State Representative Tyrone Brooks (D-Atlanta) reiterated his argument Thursday against his federal indictment, telling reporters that he is a “government target.”An audio version of this story

Rep. Brooks stood with a dozen supporters at the Moore’s Ford Bridge in Walton County. The bridge is the site of the 1946 murder of two African-American couples, a crime that has never been solved and has come to be known as the “last public lynching in America.”

Rep. Brooks has focused on the case for more than 40 years. For the past several years, he has organized a reenactment of the murders at the bridge each July, and he says there is a direct link between his federal fraud case and the Moore’s Ford case.

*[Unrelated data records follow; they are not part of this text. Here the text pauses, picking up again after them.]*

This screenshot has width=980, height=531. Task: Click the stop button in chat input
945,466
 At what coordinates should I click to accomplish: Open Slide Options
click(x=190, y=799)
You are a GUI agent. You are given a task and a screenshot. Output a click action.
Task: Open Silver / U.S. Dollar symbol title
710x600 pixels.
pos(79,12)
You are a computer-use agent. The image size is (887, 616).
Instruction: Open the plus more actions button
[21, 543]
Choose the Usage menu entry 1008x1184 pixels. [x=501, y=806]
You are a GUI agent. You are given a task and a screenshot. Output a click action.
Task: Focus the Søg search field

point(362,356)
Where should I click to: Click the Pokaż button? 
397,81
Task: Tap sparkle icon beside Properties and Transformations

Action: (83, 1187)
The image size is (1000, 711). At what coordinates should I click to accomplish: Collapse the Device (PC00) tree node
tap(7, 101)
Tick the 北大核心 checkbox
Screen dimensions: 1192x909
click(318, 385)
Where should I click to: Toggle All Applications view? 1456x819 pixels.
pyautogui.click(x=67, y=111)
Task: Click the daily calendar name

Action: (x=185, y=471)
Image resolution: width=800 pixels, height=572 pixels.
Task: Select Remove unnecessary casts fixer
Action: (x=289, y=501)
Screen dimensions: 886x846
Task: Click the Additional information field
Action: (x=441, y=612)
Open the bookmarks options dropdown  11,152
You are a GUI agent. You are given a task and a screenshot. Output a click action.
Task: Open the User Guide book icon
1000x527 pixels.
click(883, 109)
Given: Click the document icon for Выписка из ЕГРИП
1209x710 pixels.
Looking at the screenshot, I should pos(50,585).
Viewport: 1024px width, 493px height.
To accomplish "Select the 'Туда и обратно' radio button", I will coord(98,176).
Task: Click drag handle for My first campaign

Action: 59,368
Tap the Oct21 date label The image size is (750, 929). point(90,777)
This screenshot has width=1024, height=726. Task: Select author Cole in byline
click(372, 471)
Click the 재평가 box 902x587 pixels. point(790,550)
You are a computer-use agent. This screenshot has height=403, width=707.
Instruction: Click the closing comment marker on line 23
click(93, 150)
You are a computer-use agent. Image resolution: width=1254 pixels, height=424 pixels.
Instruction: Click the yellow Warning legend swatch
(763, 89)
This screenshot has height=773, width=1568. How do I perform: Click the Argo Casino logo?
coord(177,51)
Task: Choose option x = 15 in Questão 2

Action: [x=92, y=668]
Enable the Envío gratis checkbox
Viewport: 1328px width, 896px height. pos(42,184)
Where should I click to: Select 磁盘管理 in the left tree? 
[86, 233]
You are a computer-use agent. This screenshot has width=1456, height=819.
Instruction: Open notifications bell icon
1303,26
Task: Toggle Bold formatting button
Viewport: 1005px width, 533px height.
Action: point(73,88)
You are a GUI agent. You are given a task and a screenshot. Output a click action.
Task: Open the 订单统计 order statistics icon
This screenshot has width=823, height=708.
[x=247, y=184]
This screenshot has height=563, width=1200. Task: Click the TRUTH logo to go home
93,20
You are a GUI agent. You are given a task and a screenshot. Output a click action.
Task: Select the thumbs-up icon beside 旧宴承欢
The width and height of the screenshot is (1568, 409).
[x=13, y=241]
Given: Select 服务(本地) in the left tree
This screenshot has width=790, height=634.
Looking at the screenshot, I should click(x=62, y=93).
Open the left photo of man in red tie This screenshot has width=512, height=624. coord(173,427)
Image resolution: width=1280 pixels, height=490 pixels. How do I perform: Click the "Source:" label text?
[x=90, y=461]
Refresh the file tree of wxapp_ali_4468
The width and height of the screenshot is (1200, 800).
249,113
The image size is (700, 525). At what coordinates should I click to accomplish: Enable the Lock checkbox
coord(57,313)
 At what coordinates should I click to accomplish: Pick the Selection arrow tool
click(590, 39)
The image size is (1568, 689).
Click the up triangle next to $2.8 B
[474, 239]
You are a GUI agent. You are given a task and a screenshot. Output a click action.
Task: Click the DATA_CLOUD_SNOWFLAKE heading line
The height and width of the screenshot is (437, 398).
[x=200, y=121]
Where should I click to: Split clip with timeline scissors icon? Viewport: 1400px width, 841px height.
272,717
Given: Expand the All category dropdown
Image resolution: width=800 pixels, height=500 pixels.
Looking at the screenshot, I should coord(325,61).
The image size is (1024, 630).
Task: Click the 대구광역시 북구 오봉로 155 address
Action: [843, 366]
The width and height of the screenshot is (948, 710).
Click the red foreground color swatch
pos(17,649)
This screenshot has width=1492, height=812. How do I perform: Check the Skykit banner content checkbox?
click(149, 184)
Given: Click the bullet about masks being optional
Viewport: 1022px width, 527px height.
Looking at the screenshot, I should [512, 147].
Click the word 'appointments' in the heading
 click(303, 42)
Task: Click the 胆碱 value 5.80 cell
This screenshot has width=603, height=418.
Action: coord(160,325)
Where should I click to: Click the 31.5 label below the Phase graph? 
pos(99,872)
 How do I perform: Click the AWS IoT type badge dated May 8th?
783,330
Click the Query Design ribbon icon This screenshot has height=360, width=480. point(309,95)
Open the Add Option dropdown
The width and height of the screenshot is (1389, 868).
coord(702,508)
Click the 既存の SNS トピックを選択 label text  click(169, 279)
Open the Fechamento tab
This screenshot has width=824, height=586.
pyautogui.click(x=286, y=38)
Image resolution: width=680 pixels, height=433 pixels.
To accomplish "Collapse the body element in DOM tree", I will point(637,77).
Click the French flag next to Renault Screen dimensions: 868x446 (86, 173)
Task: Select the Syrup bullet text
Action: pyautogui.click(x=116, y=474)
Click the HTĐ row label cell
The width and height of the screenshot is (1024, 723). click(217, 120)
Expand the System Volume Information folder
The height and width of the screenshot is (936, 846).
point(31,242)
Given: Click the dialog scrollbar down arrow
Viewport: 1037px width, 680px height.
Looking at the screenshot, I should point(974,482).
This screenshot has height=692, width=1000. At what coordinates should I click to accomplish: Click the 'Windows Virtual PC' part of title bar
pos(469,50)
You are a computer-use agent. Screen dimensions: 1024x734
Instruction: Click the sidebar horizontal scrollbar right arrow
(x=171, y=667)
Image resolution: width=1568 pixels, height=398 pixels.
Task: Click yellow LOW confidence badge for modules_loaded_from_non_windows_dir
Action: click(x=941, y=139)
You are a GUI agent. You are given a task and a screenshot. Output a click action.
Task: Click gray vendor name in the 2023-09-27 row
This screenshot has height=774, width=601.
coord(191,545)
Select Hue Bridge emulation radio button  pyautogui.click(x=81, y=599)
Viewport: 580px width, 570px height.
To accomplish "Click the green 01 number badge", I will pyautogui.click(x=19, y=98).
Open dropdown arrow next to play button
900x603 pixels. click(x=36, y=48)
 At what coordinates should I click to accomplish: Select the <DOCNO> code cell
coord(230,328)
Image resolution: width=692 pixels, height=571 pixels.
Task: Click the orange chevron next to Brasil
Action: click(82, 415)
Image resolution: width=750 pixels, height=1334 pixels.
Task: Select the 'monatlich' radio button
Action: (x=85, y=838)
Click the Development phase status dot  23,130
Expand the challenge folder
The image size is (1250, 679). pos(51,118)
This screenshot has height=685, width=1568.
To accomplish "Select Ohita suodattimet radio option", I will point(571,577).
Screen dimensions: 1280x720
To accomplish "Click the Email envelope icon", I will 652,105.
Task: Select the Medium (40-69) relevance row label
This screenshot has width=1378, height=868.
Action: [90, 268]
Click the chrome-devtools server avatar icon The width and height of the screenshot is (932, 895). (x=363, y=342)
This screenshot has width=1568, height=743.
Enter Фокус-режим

According to Rep. Brooks, “We know that the reason that we have been under attack by the government over the last few weeks — and the horrible things that have been said about me personally – is a direct result of our involvement in the Moore’s Ford Bridge movement.”

But Rep. Brooks did not provide any evidence linking the two.  And longtime Walton County resident, John Howard, questions Brooks’ motives, telling WABE “He just mainly does things so he’ll make a name for himself and be seen.”

The federal indictment alleges Brooks siphoned hundreds of thousands of dollars for his personal use from the Georgia Association of Black Elected Officials (GABEO) and Universal Humanities, a literacy charity he founded in 1990.